The number of cars a locomotive can pull is proportional to the weight on its drivers. Any weight not supported by the drivers is dead weight which will limit the number of cars it can pull up a grade.
The Shay is ideal for the steep grades on the Wasatch Mountain because its entire weight, including its internal battery, is supported by the drivers. However, operating time with the internal battery is limited and it is usually supplemented by an auxiliary battery in a trailing car which decreases the number of cars it can pull.
The Mallet battery and electronics are in a separate car pulled by the locomotive and it is quite heavy. Initially, the Mallet could not pull the car up the grades! Both of the unpowered leading and trailing trucks of the Mallet contained heavy lead weights and spring-loaded bullets intended to keep the trucks on the rails. The bullets pushed down on the trucks, lifting the drivers, and the lead was just dead weight that had to be pulled up the grade. I removed the bullets and relocated most of the lead to inside the boiler, which increased the weight on the drivers. The trucks tracked just fine.
SHAY: Weighs 9.9 pounds (4.5 kg); all weight on drivers; no traction tires; can pull at least 11 cars. The auxiliary battery, contained in a separate car, reduces the number of cars that can be pulled.
MALLET: Weighs 9.1 pounds (4.1 kg); battery/electronics car weighs 5.2 pounds (2.344kg); locomotive has a traction tire on one wheel; can pull maximum 11 cars plus the battery car.All cars are the same weight as purchased but "loads" are kept as light as possible: "logs" for the flat car are light-weight foam and coal loads are balsa wood with a thin layer of coal glued to the top.
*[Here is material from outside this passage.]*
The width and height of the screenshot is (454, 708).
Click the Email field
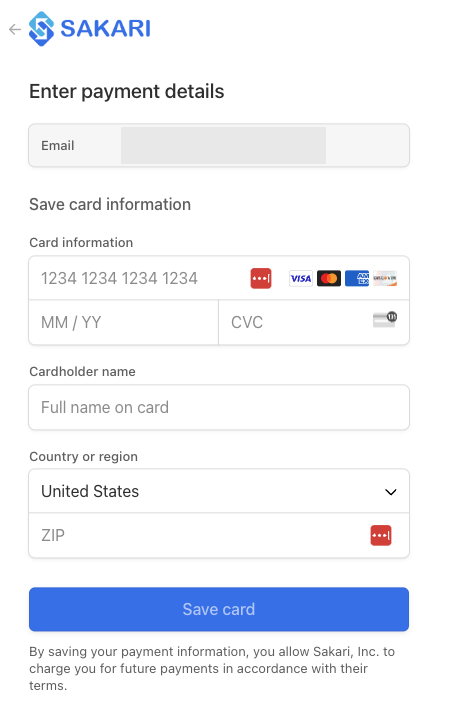(219, 145)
The guests watched and wondered as the Mallet slowed down and stopped on the grade; the driving wheels spinning. I took off a car and the train pulled the hill but the next time around the layout it stalled again. This time the guests had questions but I didn’t have answers—maybe some lubrication from my new locomotive had leaked onto the rails. I took off another car, bringing the train down to five cars but by the time the guests left the Mallet was struggling again.
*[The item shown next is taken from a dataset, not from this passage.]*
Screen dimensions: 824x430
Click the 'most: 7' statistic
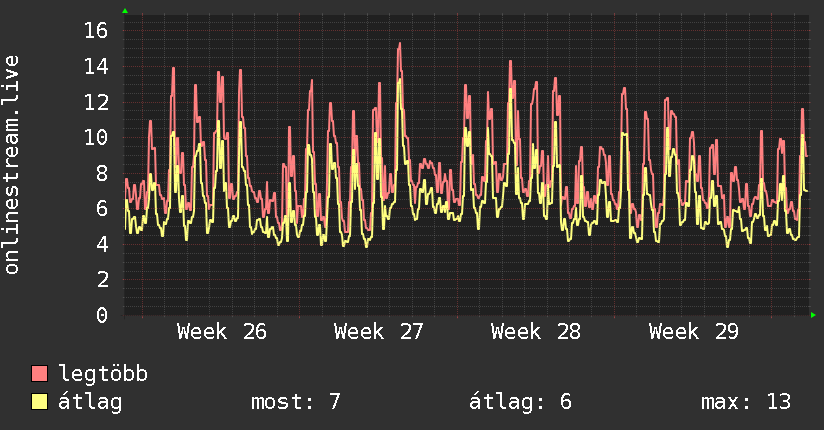(x=296, y=402)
That wouldn’t do for my next open house, coming in a week, so I cleaned the rails and all the locomotive and car wheels with lacquer thinner and lightly polished the rails with fine grit sandpaper to remove any traces of solvent. Then the test and an unpleasant surprise—now the Mallet could pull only four cars and after one loop around the layout it stalled on the grade, wheels spinning! My wife says: “What do the real railroads do about slipping wheels?” “Sand!” I replied. So I found some powdered limestone in the shed and sprinkled it on the rails, brushing off the excess so there was only a very thin dust layer on the rails. I was back up to seven cars with no sign of slip.
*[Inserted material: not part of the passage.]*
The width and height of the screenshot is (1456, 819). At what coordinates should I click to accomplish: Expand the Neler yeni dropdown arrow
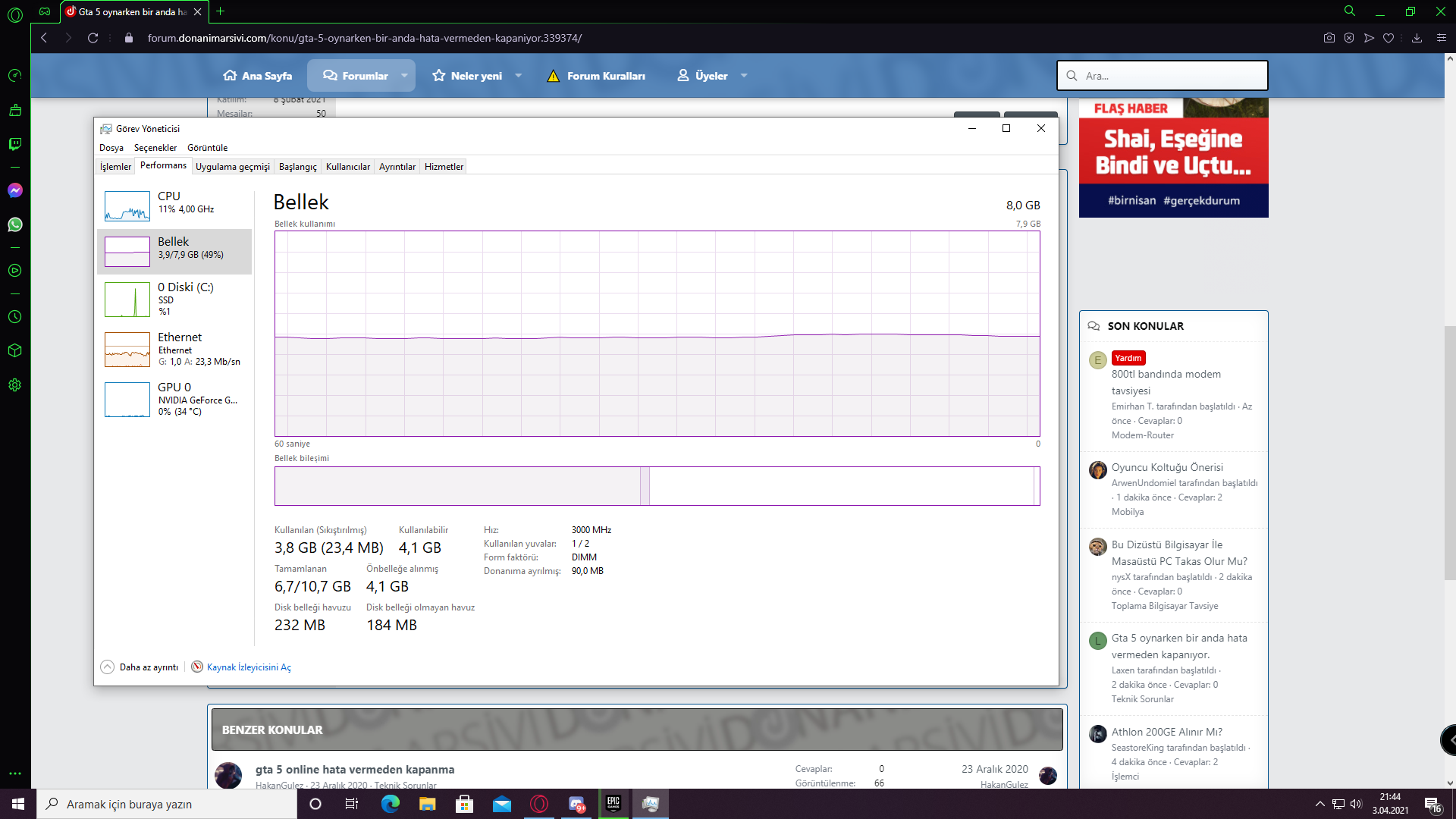519,76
An obvious question was: “Why did the Mallet pull seven cars initially, then slowly lose adhesion as the day wore on and after the track was thoroughly cleaned?” I believe the answer is that there was “sand” on the rails to begin with and it slowly wore off as the train ran around the track. The initial “sand” was limestone dust that accumulated on the rails as I re-ballasted my track, mud that splashed onto the track during rain storms and atmospheric dust that had settled on the track over a couple of weeks. Yup, “sanding” the rails really does work, even on model railroads.